ViBench: A Benchmark on Vibe Coding
Peter Zhong (Replit & Carnegie Mellon University), Pashootan Vaezipoor (Georgian AI Lab), Fuyang Cui (Georgian AI Lab), Vaibhav Kumar (Replit), James Austin (Replit), Azin Asgarian (Georgian AI Lab), Toby Ho (Replit), Paul Inder (Georgian AI Lab), Imen Kedir (Replit), Zhen Li (Replit), Nicholas Ondo (Replit), Asna Shafiq (Georgian AI Lab), Ibrahim Sheikh (Replit), Edouard Sioufi (Replit), Setareh Soltanieh (Georgian AI Lab), Ben Wilde (Georgian AI Lab), Jacky Zhao (Replit), Ryan Carelli (Replit), Heather Miller (Carnegie Mellon University), Michele Catasta (Replit)
Evaluation & Benchmarking
Abstract
Vibe coding -- where users describe applications in natural language and AI agents autonomously handle all implementation -- has rapidly emerged as a mainstream development paradigm. Yet existing benchmarks evaluate mainly an agent's ability at code completion or fixing bugs, not end-to-end application creation from a user's perspective. We introduce ViBench, the first open-source benchmark for evaluating AI agents on realistic, end-to-end web application development.

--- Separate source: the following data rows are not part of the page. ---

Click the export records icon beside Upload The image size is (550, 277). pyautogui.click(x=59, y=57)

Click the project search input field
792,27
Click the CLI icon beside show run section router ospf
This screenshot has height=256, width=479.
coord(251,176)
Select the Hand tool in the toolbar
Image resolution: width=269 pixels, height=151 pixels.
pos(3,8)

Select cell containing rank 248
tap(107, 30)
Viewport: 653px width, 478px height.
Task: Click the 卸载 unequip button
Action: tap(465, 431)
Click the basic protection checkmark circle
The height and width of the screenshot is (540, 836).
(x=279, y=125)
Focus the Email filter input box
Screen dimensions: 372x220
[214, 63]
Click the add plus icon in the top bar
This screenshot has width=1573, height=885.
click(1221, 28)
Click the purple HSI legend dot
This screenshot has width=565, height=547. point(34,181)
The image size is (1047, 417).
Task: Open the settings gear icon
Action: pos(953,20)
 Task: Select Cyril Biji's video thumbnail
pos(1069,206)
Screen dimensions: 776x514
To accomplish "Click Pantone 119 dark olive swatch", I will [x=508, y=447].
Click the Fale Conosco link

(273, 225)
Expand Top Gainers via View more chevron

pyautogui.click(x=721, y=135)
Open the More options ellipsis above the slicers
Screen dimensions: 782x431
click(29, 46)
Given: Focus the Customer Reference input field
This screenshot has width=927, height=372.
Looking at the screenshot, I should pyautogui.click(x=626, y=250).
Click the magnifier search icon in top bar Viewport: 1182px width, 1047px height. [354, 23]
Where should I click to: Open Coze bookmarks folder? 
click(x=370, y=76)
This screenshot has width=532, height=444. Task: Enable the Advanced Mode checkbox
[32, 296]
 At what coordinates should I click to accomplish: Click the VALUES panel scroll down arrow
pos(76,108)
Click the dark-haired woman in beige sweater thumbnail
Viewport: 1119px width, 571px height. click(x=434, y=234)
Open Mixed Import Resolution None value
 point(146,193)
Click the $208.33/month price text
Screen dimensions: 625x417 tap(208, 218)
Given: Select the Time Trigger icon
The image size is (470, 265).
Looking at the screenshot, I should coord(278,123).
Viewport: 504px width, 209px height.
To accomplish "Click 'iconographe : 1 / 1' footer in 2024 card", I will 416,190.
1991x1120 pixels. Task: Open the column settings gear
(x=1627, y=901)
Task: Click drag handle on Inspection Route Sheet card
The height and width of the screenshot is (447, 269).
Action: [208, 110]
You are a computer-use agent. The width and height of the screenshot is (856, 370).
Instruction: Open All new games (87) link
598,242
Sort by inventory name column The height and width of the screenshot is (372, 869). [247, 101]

ViBench comprises tasks derived from production traces across 15 applications spanning different domains, covering both zero-to-one creation and feature extension -- the two core workflows of vibe coding. Unlike prior benchmarks, tasks are specified entirely through user-facing requirements with no implementation constraints, and evaluation occurs at the abstraction level of an end user interacting with the application. We contribute an adaptive automatic evaluator that uses REPL-based browser automation to verify arbitrary implementations without assuming anything about code structure, achieving 99% step-level agreement with human experts across 1,082 test steps. Evaluating nine models -- five closed-source and four open-weight -- across 105 artifacts, we find that even the best models are far from reliable: Claude Opus 4.6 and GPT-5.2 lead with only 46% and 42% Pass@1 -- fully correct artifacts on the first try -- while no open-weight model exceeds 12% Pass@1. Feature extension on a stable reference codebase proves easier than zero-to-one creation, but errors compound when models extend their own code: seven of nine models degrade in the Vibe-on-Vibe setting, with complete failure rates rising sharply. Notably, open-weight models that perform competitively on coding benchmarks such as SWE-bench struggle to generalize to end-to-end vibe coding, exhibiting complete failure rates up to 40% -- underscoring that end-to-end application development demands capabilities beyond what current coding benchmarks measure. As vibe coding matures into mainstream development practice, ViBench provides the open-source infrastructure needed to measure progress, compare models, and guide practitioners toward reliable AI-assisted development, beyond just a "Vibe Check".